_Work item_
Retype all entries exactly, skipping pictures.
=== Input for this task ===
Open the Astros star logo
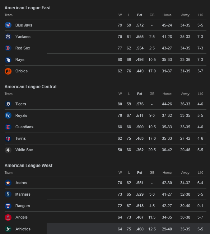Image resolution: width=210 pixels, height=234 pixels. pos(8,183)
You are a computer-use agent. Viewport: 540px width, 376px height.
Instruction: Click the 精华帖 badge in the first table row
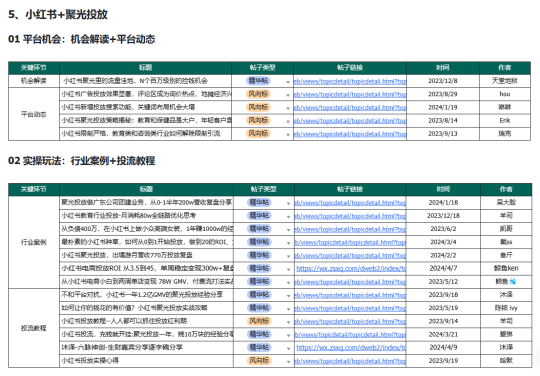pyautogui.click(x=259, y=82)
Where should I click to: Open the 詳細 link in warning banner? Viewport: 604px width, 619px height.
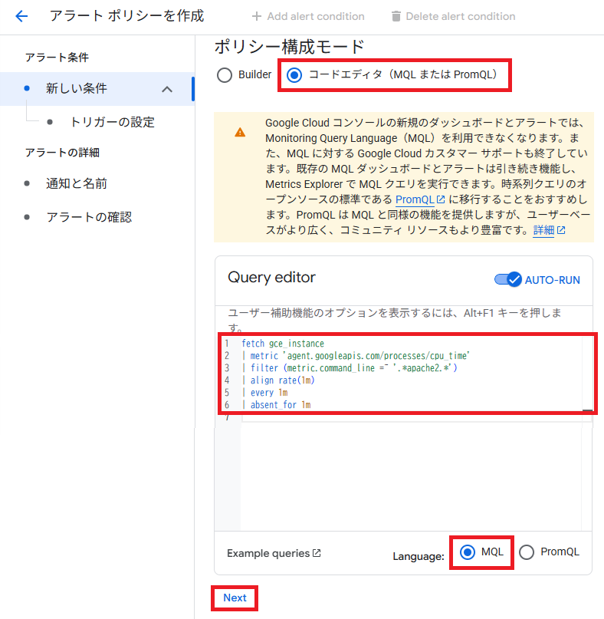543,231
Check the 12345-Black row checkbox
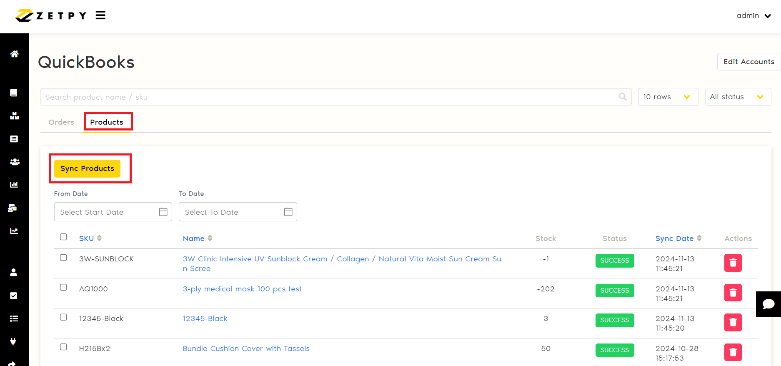 pos(63,317)
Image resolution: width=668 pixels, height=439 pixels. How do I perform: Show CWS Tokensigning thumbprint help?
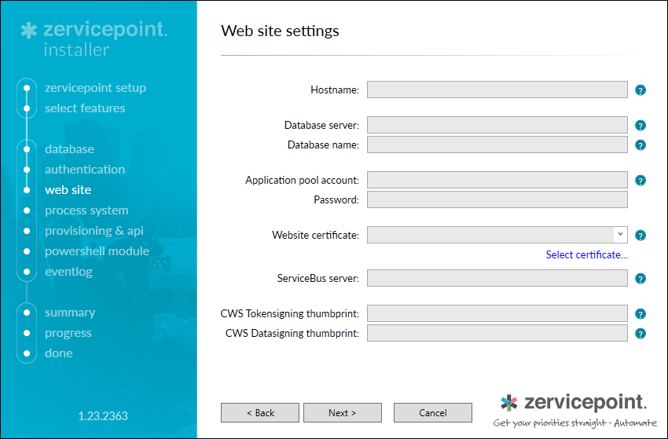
===
_Written response_
Open the Astros star logo
Image resolution: width=210 pixels, height=234 pixels. pos(8,183)
You are a computer-use agent. Viewport: 540px width, 376px height.
Instruction: Click the 精华帖 badge in the first table row
pyautogui.click(x=259, y=82)
Where should I click to: Open the 詳細 link in warning banner? Viewport: 604px width, 619px height.
543,231
Check the 12345-Black row checkbox
 pos(63,317)
Image resolution: width=668 pixels, height=439 pixels. How do I perform: Show CWS Tokensigning thumbprint help?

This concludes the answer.